Resort kultury apeluje o wprowadzenie na listę utworów Józefa Mackiewicza , Andrzeja Bobkowskiego , Jerzego Stempowskiego oraz eseistyki Czesława Miłosza .
Giertych pytany o pisarzy emigracyjnych powiedział, że co do Mackiewicza i Bobkowskiego nie ma problemu.
– Na Gombrowicza nie zgodzę się; nie dlatego, żebym miał coś przeciwko niemu, tylko dlatego, że nie ma miejsca.Wątpię też, by na liście znalazł się Witkacy , choć Szewcy to dobry dramat – dodał minister edukacji.
Minister edukacji poinformował, że w nowej wersji projektu znajdzie się Inny świat Herlinga-Grudzińskiego , choć tylko we fragmentach.
Jak mówił, do MEN docierały sygnały od rodziców zwracających uwagę na brutalne sceny w książce i dosadność opisów.
– Jednak to postać, której nie można pominąć – podkreślił Giertych, wyrażając się o autorze.
Prawdopodobnie z trzech proponowanych przez MEN powieści Jana Dobraczyńskiego : Marcin powraca z daleka, Cień ojca i Listy Nikodema pozostanie tylko ostatnia z nich.
– Trzy tytuły Dobraczyńskiego to była tylko propozycja. Nie zgodzę się jednak zupełnie z niego zrezygnować – powiedział Giertych. Według niego, z trzech proponowanych tytułów najlepiej przyjęte zostały właśnie Listy Nikodema.

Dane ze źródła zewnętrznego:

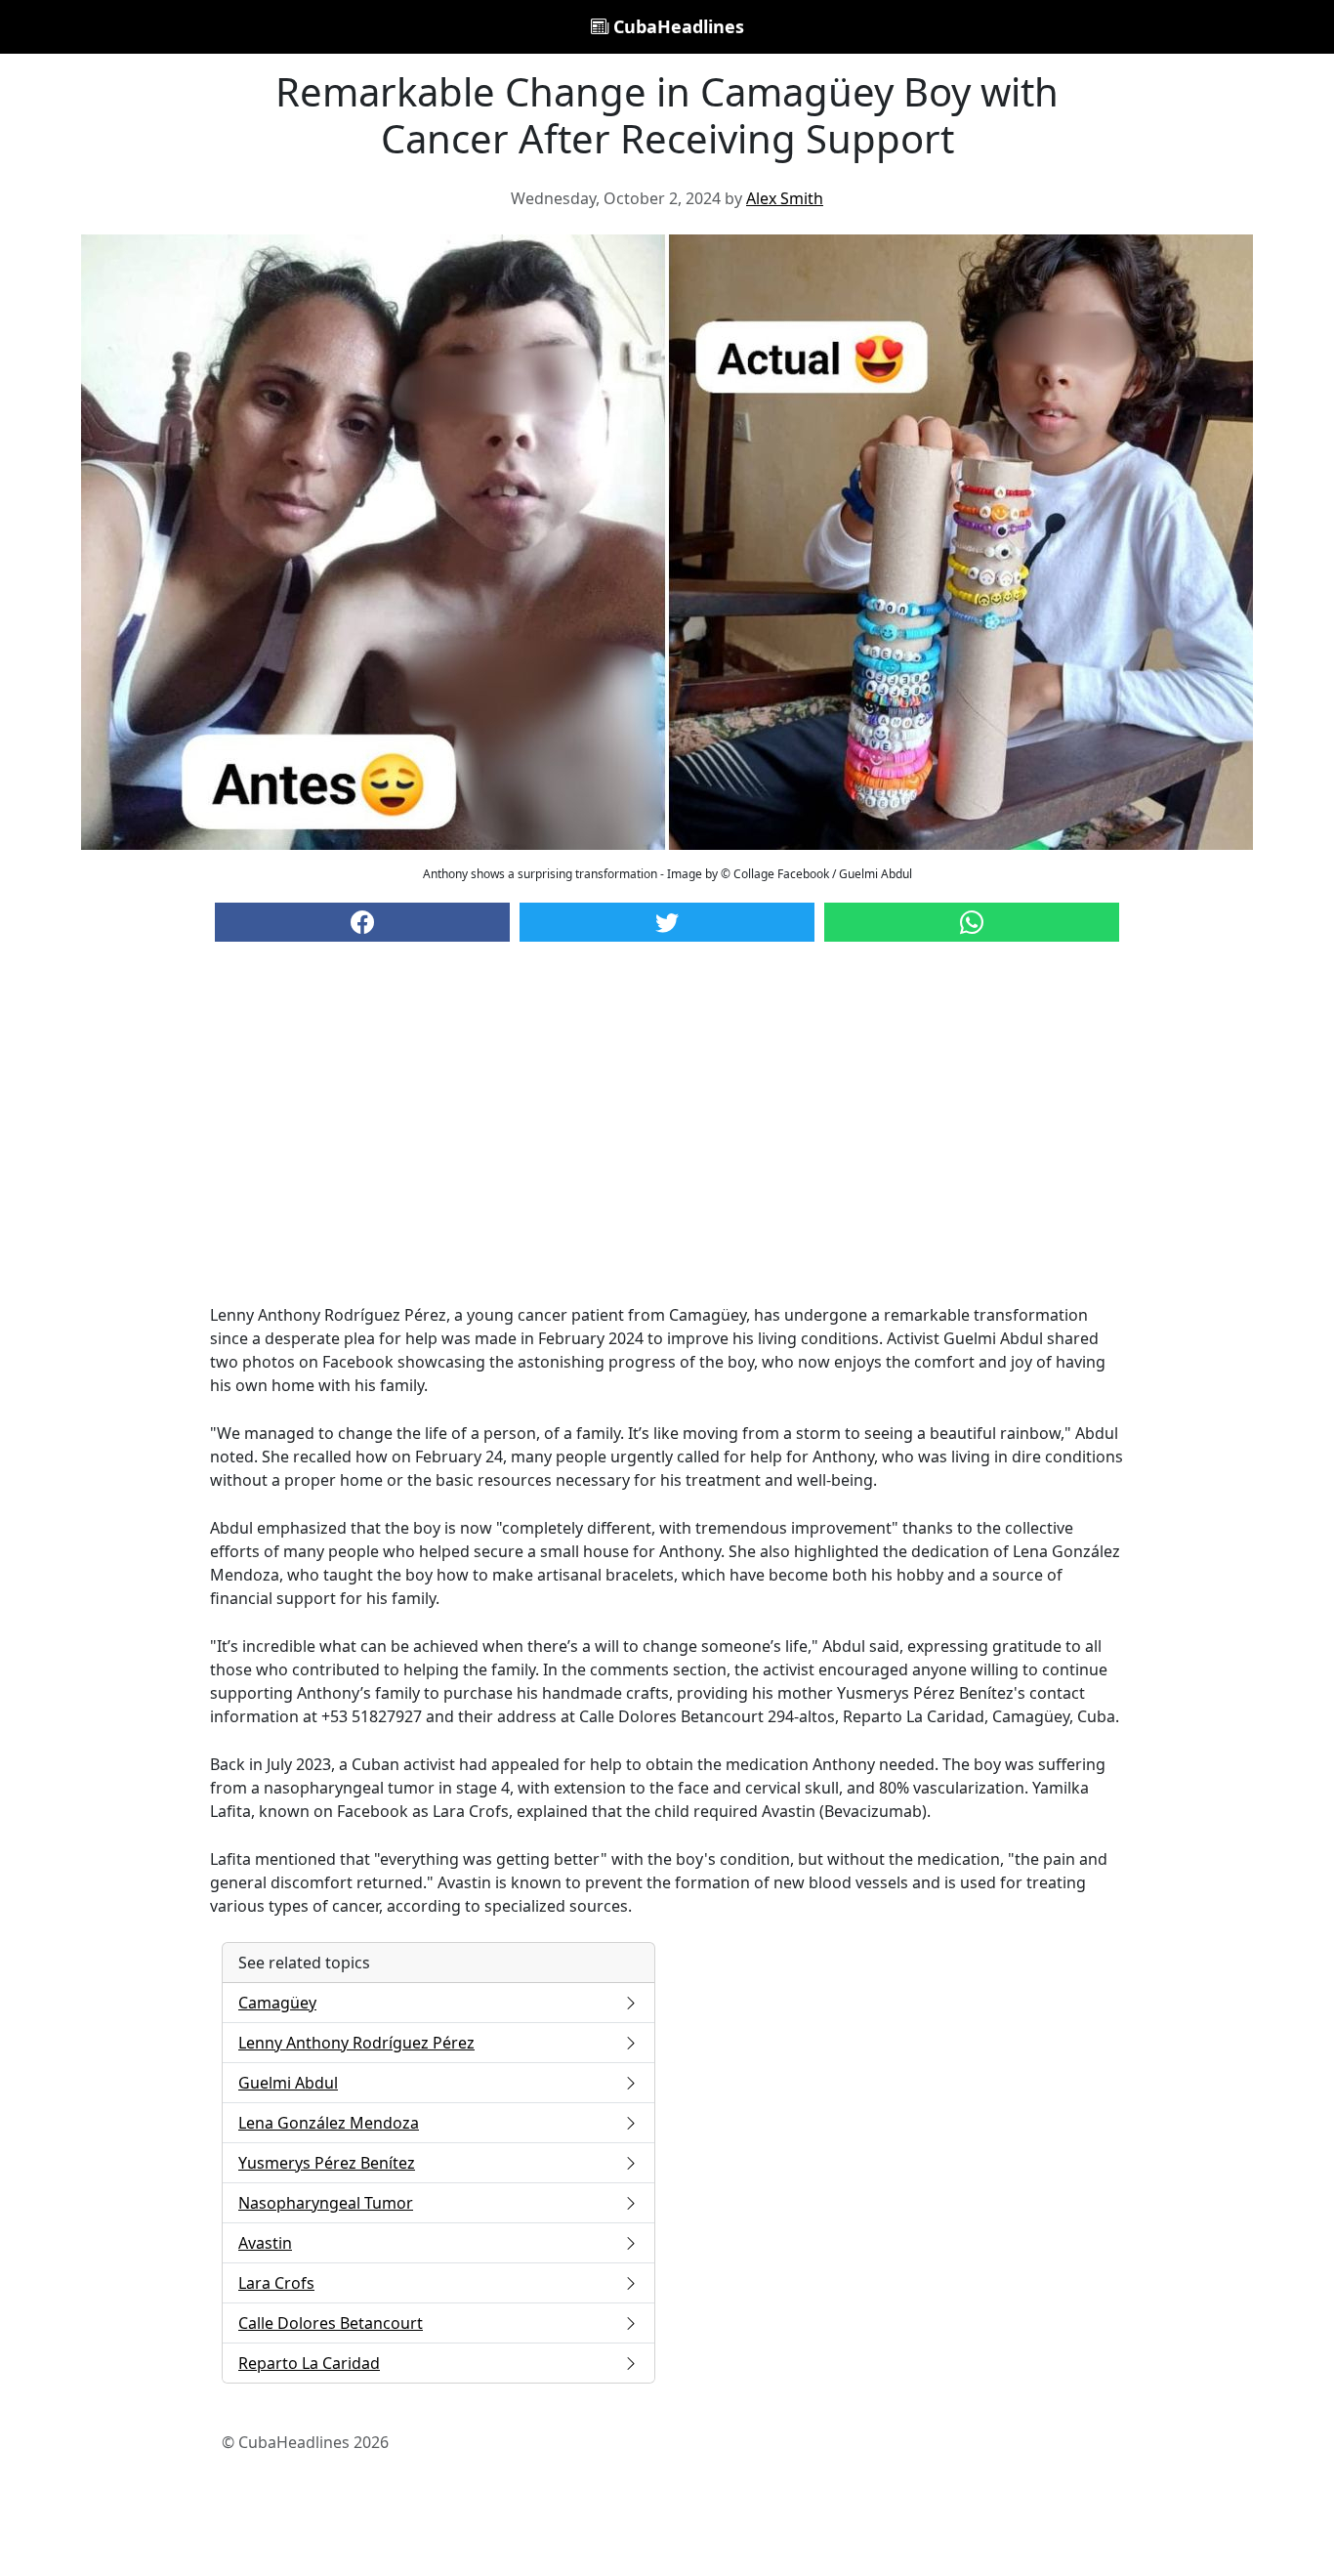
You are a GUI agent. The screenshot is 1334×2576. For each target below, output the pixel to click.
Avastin (265, 2243)
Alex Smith (784, 198)
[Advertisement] (667, 1142)
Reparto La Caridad (309, 2363)
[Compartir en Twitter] (667, 922)
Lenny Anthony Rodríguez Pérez (356, 2042)
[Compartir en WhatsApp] (971, 922)
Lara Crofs (276, 2283)
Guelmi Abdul (288, 2082)
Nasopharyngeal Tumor (325, 2203)
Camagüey (277, 2002)
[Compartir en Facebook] (362, 922)
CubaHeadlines (676, 26)
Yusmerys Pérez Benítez (326, 2163)
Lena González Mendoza (328, 2122)
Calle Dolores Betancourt (330, 2323)
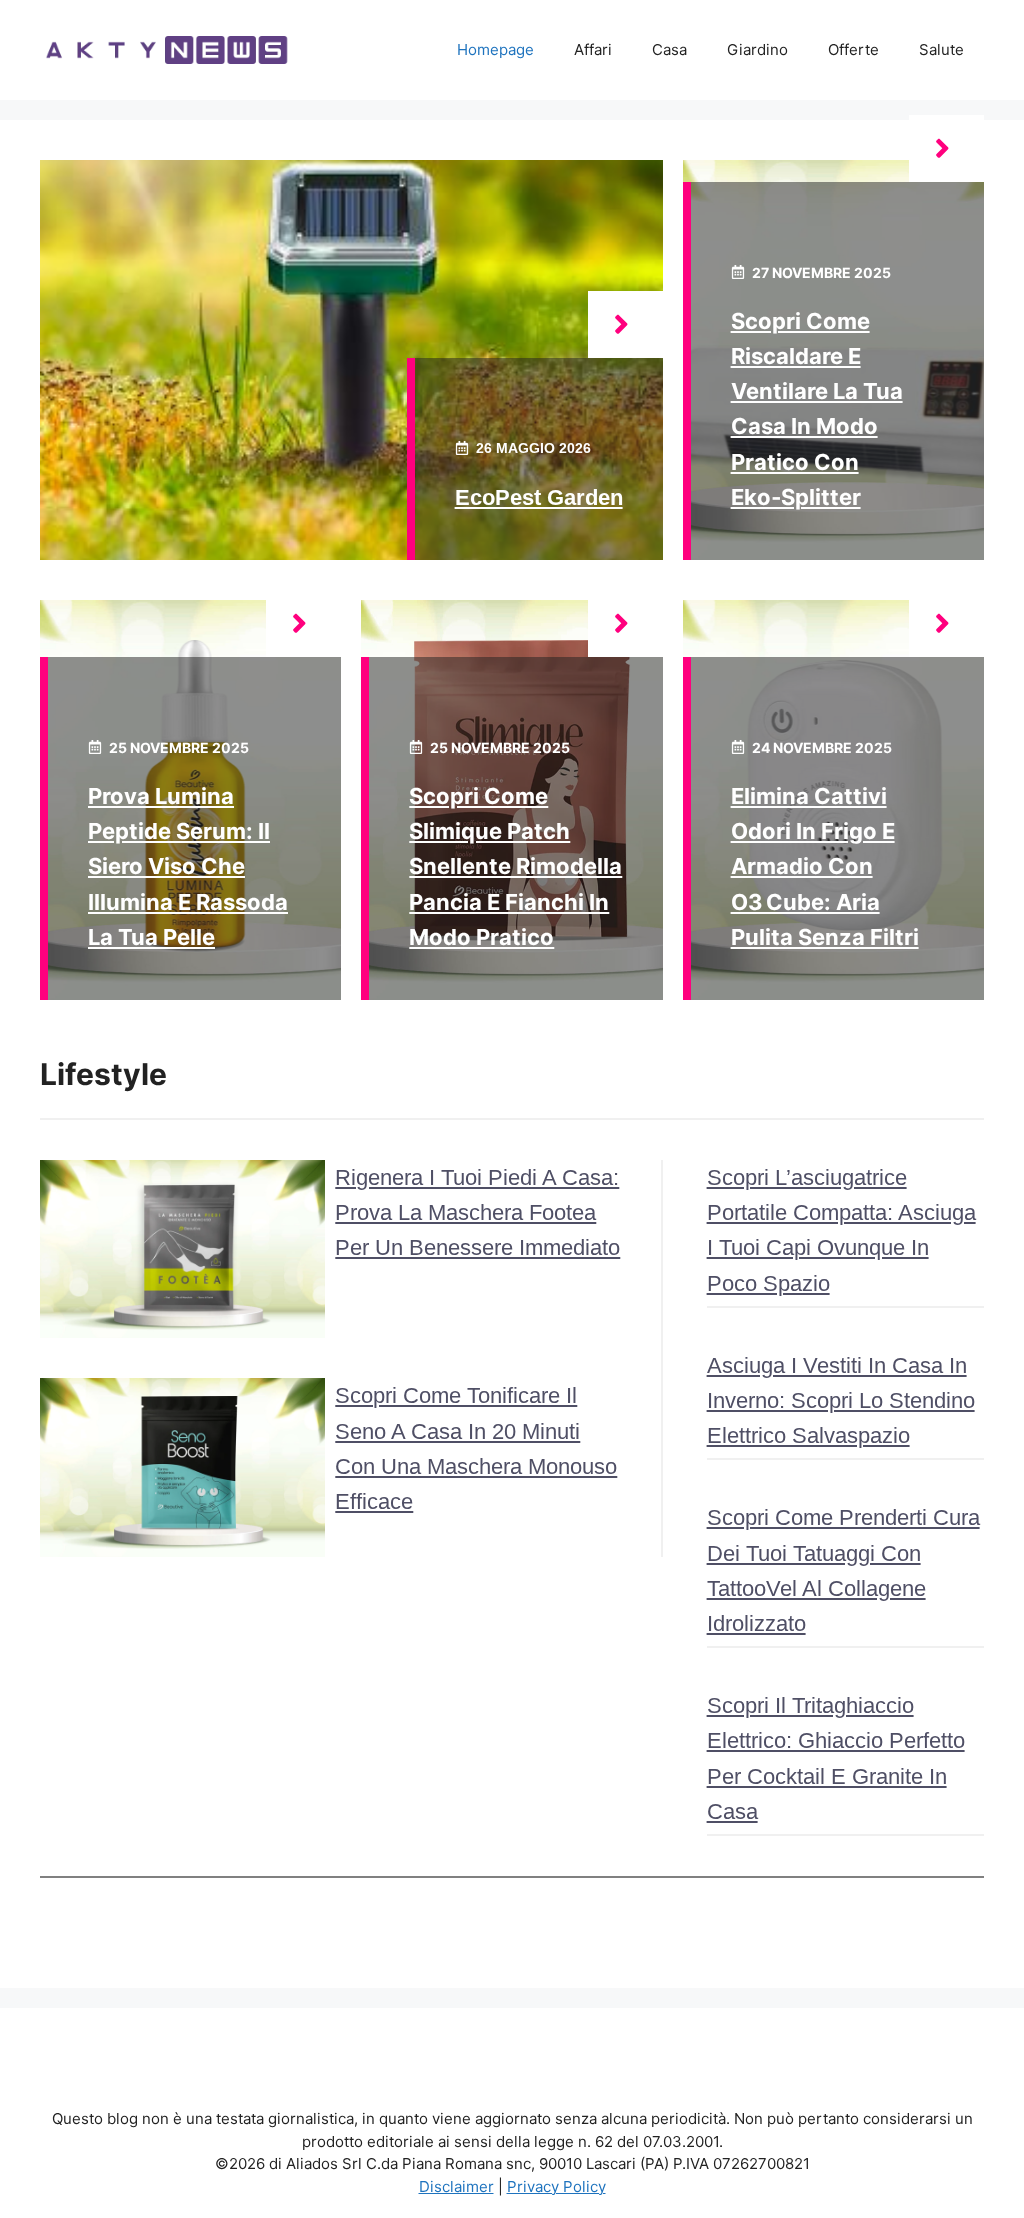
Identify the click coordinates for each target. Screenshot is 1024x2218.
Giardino (757, 49)
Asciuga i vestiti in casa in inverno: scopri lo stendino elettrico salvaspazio (841, 1400)
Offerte (853, 49)
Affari (593, 49)
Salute (941, 49)
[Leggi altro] (625, 324)
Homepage (495, 49)
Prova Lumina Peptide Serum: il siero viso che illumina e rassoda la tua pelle (188, 866)
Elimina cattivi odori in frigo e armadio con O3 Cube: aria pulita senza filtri (825, 866)
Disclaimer (456, 2186)
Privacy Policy (556, 2186)
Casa (669, 49)
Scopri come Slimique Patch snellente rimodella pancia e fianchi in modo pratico (515, 866)
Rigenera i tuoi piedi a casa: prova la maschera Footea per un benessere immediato (477, 1212)
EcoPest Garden (539, 497)
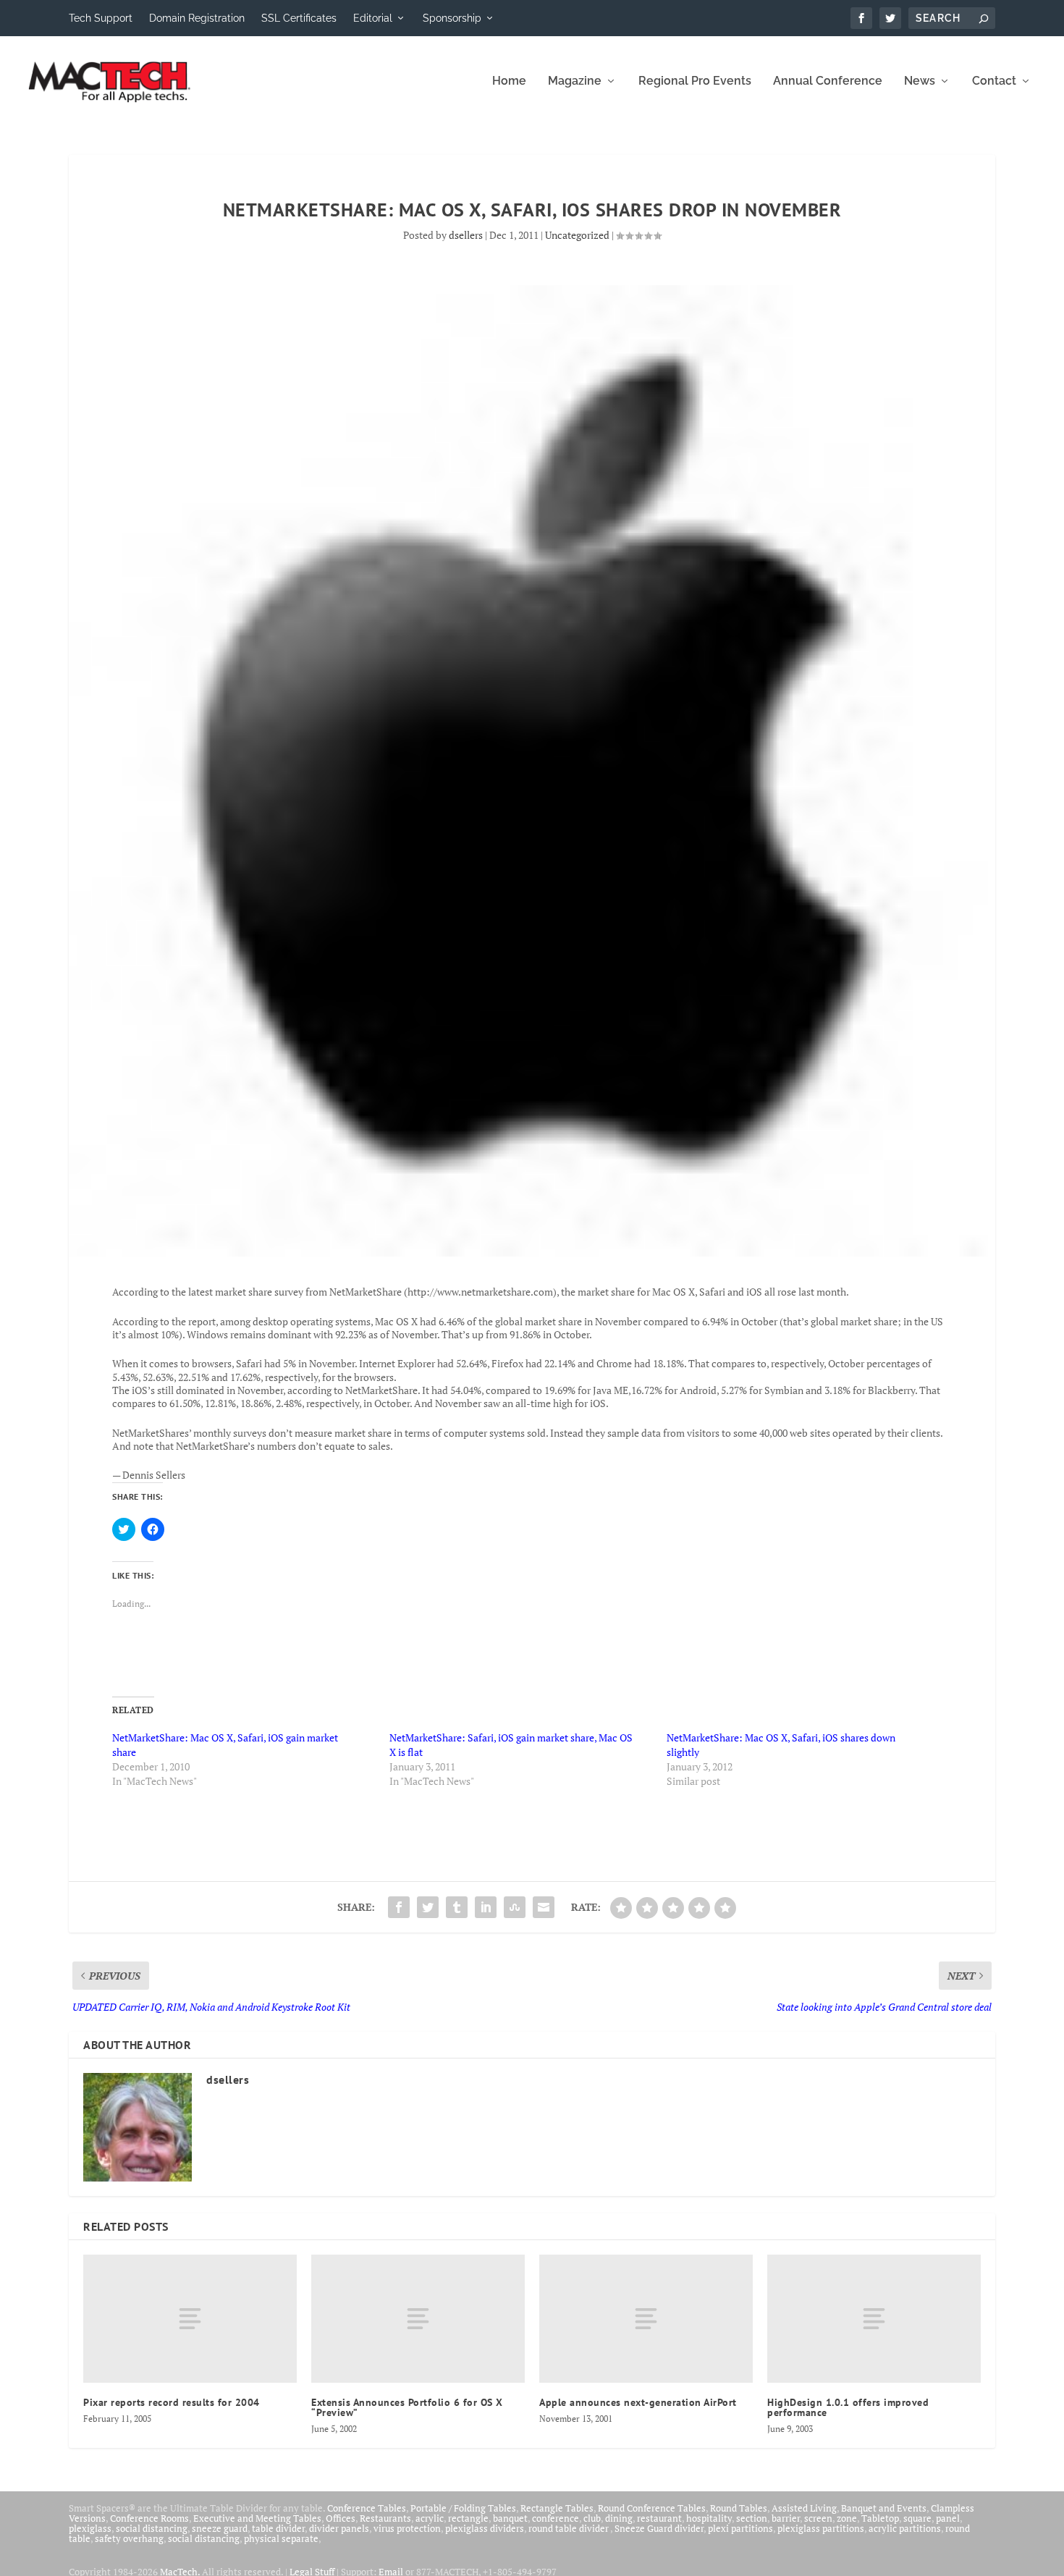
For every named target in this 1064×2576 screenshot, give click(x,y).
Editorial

Publiczna dyskusja nad kształtem kanonu lektur trwa od końca maja, kiedy to „Gazeta Wyborcza” opisała projekt rozporządzenia ministra edukacji w tej sprawie. Minister kultury krytycznie wypowiadał się na temat proponowanych zmian. Negatywnie ocenił m.in. to, że w propozycji listy lektur nie uwzględniono dzieł Fiodora Dostojewskiego , Franza Kafki czy Johanna Wolfganga Goethego .
Ujazdowski mówił wówczas i nadal to podtrzymuje, że spis lektur szkolnych powinien być ukształtowany przy uwzględnieniu kilku zasad: hierarchii dokonań literackich, szacunku dla integralności całej polskiej literatury oraz troski o znajomość literatury europejskiej. W ocenie ministra, kanon lektur musi być także wolny od wszelkich prób ideologizacji procesu edukacyjnego.
Minister edukacji tłumaczył zaś, że to nie on zaproponował usunięcie Dostojewskiego z listy lektur, ponieważ stało się to już w 1999 r. Mówił także, że projekt rozporządzenia dotyczący lektur szkolnych jest obecnie konsultowany i każdy może zgłaszać swoje uwagi.
W ubiegłym tygodniu resort kultury przekazał MEN wykaz tytułów, o które - jego zdaniem - powinien być uzupełniony spis lektur.